• **Assigned task**: Every line from the one with "Click the paper number 83 in output" through the last line below should be repeated exactly; pictures stay out of the copy.

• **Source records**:
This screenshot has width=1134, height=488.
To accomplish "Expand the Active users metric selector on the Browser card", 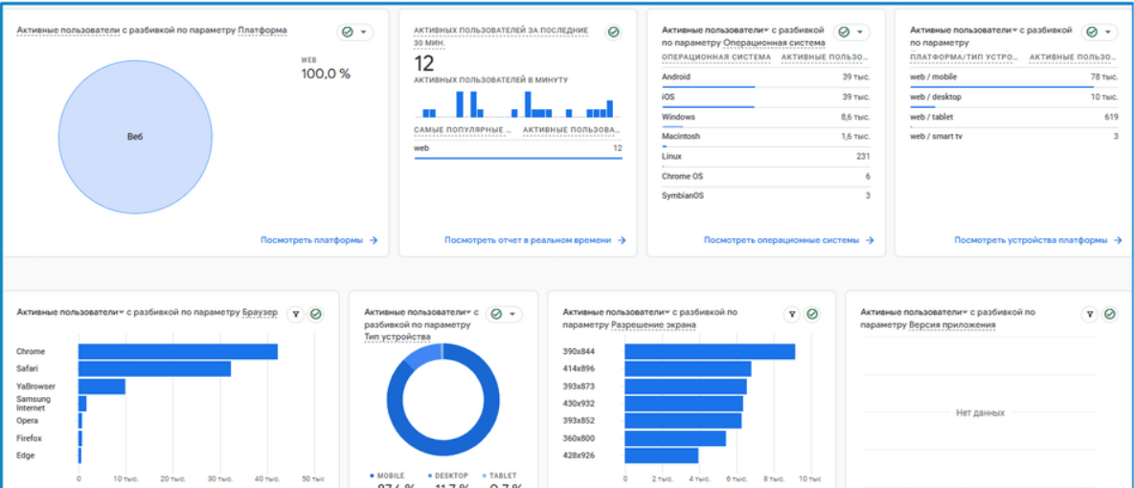I will (x=122, y=312).
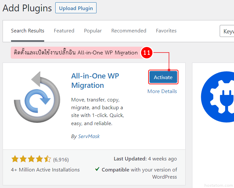Activate the All-in-One WP Migration plugin
This screenshot has width=234, height=188.
163,77
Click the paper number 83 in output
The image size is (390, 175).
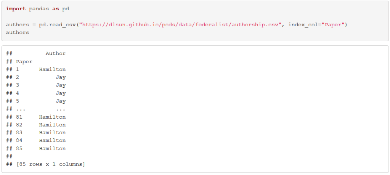tap(19, 133)
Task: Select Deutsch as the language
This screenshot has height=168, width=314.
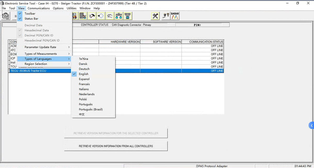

• **Answer space**:
Click the paper number 83 in output
The image size is (390, 175).
tap(19, 133)
Task: Select Deutsch as the language
This screenshot has height=168, width=314.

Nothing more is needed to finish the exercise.